*** Given data ***

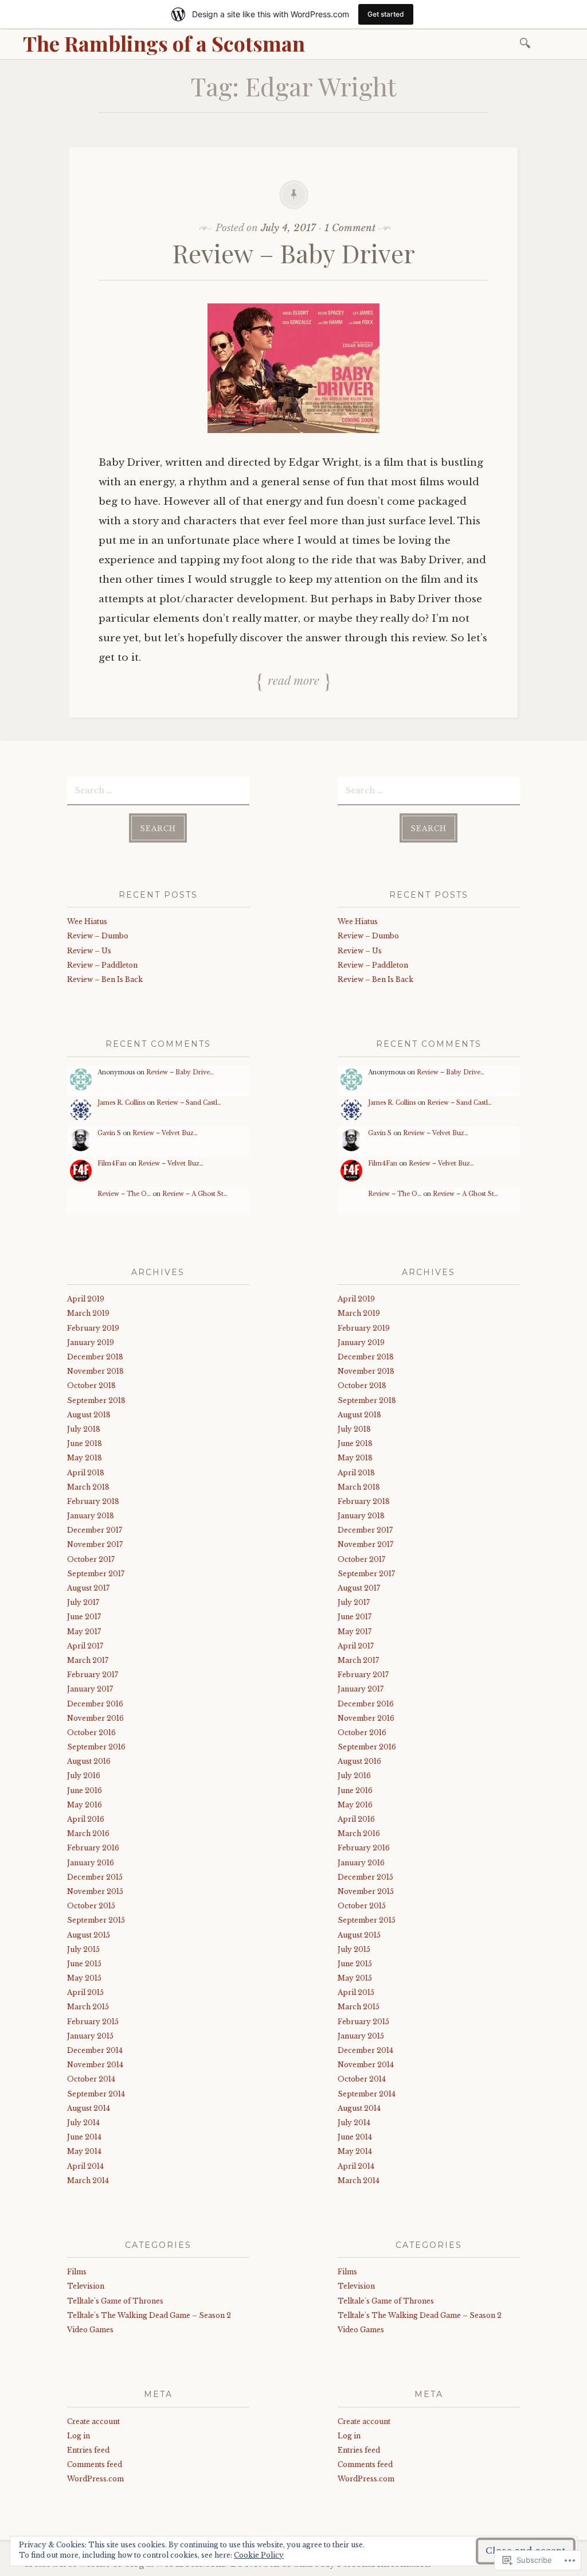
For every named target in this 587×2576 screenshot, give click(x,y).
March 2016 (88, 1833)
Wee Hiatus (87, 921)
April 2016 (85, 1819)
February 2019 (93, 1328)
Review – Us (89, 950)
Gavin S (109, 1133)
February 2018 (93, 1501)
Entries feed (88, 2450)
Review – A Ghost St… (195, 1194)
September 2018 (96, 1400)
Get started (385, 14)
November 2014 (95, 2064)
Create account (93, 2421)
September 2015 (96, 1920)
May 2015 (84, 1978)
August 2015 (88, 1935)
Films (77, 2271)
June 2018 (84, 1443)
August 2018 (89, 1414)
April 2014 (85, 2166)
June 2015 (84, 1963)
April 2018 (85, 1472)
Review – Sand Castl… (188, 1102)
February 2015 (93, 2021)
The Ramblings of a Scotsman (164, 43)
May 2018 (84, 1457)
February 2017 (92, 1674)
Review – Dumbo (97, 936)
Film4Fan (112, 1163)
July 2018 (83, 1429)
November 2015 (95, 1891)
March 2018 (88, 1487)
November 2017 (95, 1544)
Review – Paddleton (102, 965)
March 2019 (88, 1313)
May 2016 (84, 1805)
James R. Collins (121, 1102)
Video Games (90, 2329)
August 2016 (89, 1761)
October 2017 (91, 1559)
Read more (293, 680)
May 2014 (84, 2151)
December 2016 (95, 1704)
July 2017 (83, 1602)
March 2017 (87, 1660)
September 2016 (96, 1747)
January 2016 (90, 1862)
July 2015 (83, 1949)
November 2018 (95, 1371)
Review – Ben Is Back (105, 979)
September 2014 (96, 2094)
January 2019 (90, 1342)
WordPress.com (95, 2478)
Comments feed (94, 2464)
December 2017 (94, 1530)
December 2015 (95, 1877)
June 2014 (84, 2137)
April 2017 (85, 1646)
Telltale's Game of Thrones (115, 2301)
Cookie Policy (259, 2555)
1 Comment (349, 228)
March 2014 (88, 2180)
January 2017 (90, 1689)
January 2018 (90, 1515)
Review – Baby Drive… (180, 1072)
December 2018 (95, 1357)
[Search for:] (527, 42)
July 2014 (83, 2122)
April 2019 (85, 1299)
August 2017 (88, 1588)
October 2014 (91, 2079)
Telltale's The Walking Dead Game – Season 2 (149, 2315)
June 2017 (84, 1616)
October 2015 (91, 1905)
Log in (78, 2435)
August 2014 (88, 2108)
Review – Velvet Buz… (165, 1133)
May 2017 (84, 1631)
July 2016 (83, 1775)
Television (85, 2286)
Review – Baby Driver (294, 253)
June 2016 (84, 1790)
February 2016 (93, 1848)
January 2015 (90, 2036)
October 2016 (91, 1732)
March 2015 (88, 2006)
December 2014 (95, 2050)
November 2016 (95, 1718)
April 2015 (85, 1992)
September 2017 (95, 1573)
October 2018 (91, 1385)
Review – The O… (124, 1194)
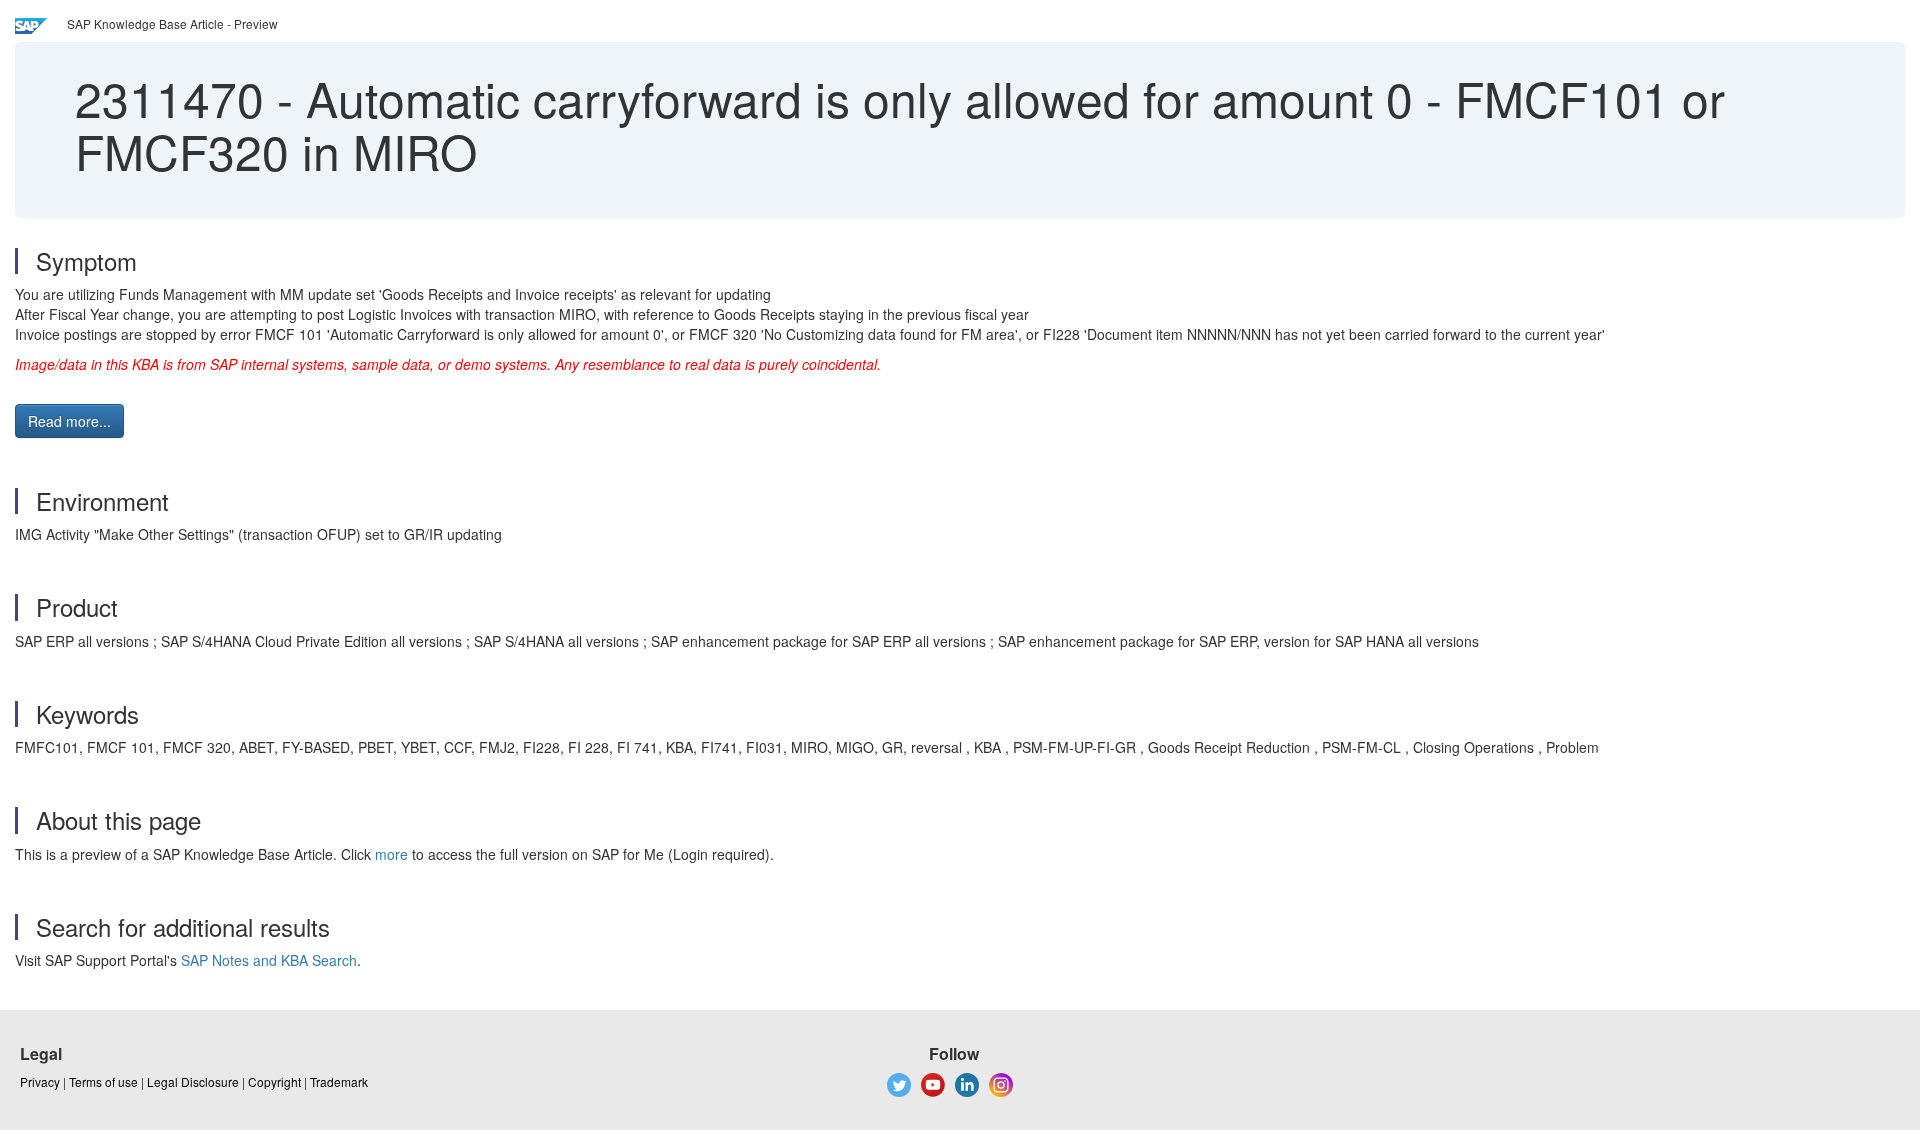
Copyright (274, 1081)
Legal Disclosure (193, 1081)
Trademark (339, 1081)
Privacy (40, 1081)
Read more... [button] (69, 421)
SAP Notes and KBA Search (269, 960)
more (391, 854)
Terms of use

*** End of Given data ***

Task description
Omit every picture while copying the listing above exactly.

Result
For every named target in this 587×2576 screenshot, give click(x,y).
March 2016 (88, 1833)
Wee Hiatus (87, 921)
April 2016 (85, 1819)
February 2019 (93, 1328)
Review – Us (89, 950)
Gavin S (109, 1133)
February 2018 (93, 1501)
Entries feed (88, 2450)
Review – A Ghost St… (195, 1194)
September 2018 (96, 1400)
Get started (385, 14)
November 2014 (95, 2064)
Create account (93, 2421)
September 2015 (96, 1920)
May 2015 (84, 1978)
August 2015 (88, 1935)
Films (77, 2271)
June 2018 (84, 1443)
August 2018 (89, 1414)
April 2014 (85, 2166)
June 2015 (84, 1963)
April 2018 (85, 1472)
Review – Sand Castl… (188, 1102)
February 2015 (93, 2021)
The Ramblings of a Scotsman (164, 43)
May 2018 (84, 1457)
February 2017 (92, 1674)
Review – Dumbo (97, 936)
Film4Fan (112, 1163)
July 2018 (83, 1429)
November 2015 (95, 1891)
March 2018 (88, 1487)
November 2017 (95, 1544)
Review – Paddleton (102, 965)
March 2019 (88, 1313)
May 2016 (84, 1805)
James R. Collins (121, 1102)
Video Games (90, 2329)
August 2016 (89, 1761)
October 2017 (91, 1559)
Read more (293, 680)
May 2014 (84, 2151)
December 2016 (95, 1704)
July 2017 (83, 1602)
March 2017 (87, 1660)
September 2016 (96, 1747)
January 2016 (90, 1862)
July 2015 (83, 1949)
November 2018 (95, 1371)
Review – Ben Is Back (105, 979)
September 2014 (96, 2094)
January 2019 (90, 1342)
WordPress.com (95, 2478)
Comments feed (94, 2464)
December 2017 (94, 1530)
December 2015 (95, 1877)
June 2014 (84, 2137)
April 2017 (85, 1646)
Telltale's Game of Thrones (115, 2301)
Cookie Policy (259, 2555)
1 Comment (349, 228)
March 2014 (88, 2180)
January 2017 (90, 1689)
January 2018 (90, 1515)
Review – Baby Drive… (180, 1072)
December 2018 (95, 1357)
[Search for:] (527, 42)
July 2014 (83, 2122)
April 2019 (85, 1299)
August 2017 (88, 1588)
October 2014 (91, 2079)
Telltale's The Walking Dead Game – Season 2 (149, 2315)
June 2017 (84, 1616)
October 2015 (91, 1905)
Log in (78, 2435)
August 2014 (88, 2108)
Review – Velvet Buz… (165, 1133)
May 2017 (84, 1631)
July 2016 (83, 1775)
Television (85, 2286)
Review – Baby Driver (294, 253)
June 2016 (84, 1790)
February 2016 (93, 1848)
January 2015 (90, 2036)
October 2016 (91, 1732)
March 2015 (88, 2006)
December 2014 (95, 2050)
November 2016 (95, 1718)
April 2015 (85, 1992)
September 2017 (95, 1573)
October 2018 (91, 1385)
Review – The O… (124, 1194)
Copyright (274, 1081)
Legal Disclosure (193, 1081)
Trademark (339, 1081)
Privacy (40, 1081)
Read more... [button] (69, 421)
SAP Notes and KBA Search (269, 960)
more (391, 854)
Terms of use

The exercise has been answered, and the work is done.